CAMOC’s first floor features rotating exhibitions. In January, it housed “Rites of Passage,” an exhibit that detailed Chinese customs pertaining to four stages of life—birth, marriage, longevity, and death. Starting from the right and circulating around the room, visitors were able to move chronologically through the stages, encountering related artifacts and objects on the way. Currently, “What We Wore: Celebrating Chinese Fashion Heritage” is the first-floor exhibit, showcasing clothing from imperial robes to those from the twentieth century.
However, make no mistake: the museum is not and does not attempt to be an authoritative voice on the experiences of Chinese people in America. Instead, it opts for a more personal touch—one that is, in many ways, more reflective of the community.
“The reason for forming the Chinatown Museum Foundation was…to build a museum in Chinatown [and] preserve the Chinese and Chinese-American culture and history, because there are many residents [of Chinese descent] in the Midwest who are aging,” Tee said. “Some of [the younger residents], when their parents die…do not want their objects and [would have] thrown them in the dumpster.”
The museum offers an alternative home for these personal histories. Many of the objects in the museum came from donations or loans from community members and people in the surrounding areas, and that shows in what is displayed, from family photos to personal jewelry sets.
The community focus is also apparent in the permanent exhibit, located on CAMOC’s second floor. Some particularly interesting sections include one with trilingual (English, Spanish, Chinese) information panels that tells the stories of Chinese immigrants, with a special regional focus on Chicago. One panel is dedicated to discussing the Chinese transnational adoptees that contributed to Chicago’s Chinese population, a group not mentioned in many Chinese-American museums and history books.
Museum visitors can also learn about the history of Chicago’s Chinatown through a timeline detailing how the original settlement has moved and grown, as well as the different waves of immigrants that have passed through it—from the primarily Cantonese and Taishanese in the South Loop during the late nineteenth century to the Vietnamese, Cambodians, and Laotians on Uptown’s Argyle Street today. Opposite the history of the neighborhood is a history of its inhabitants. Framed photograph portraits matched with tiny info cards line the walls like family pictures. The people and experiences depicted here are varied: there are those who came as children; those who came as husbands and wives; and even those who fought in World War II, their war badges displayed next to their photos. There are those who were in the Chinese Wah Mei Junior Drum and Bugle Corps during the sixties, those who were born in China, America, or even the Caribbean. It is clear that there is no single, monolithic Chinese or Chinese-American identity or experience, and CAMOC does its best to demonstrate and embody that.

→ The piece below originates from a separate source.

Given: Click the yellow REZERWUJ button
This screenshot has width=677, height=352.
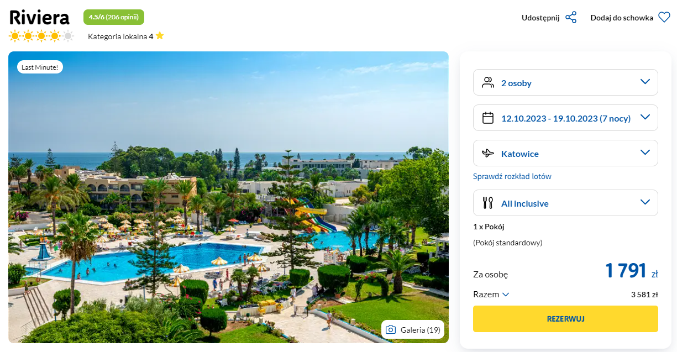Looking at the screenshot, I should pyautogui.click(x=565, y=319).
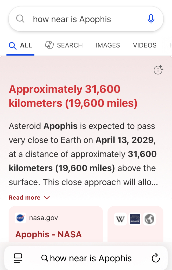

As a neighborhood that is too often seen as a tourist destination only for dim sum, bubble tea, and cheap trinkets, what is all too easily forgotten are the people and histories there, and the diversity of their identities and experiences. Chinatown is undoubtedly shifting, with an influx of new immigrants and new storefronts, and with that inevitably come those who will leave the neighborhood. CAMOC preserves a memory of the past Chinatowns while being open to what new Chinatowns may arise, providing not only a chance for later generations of Chinese-Americans to learn about their heritage and history, but also a means for Chinatown and its people to tell their story on their own terms, in their own way.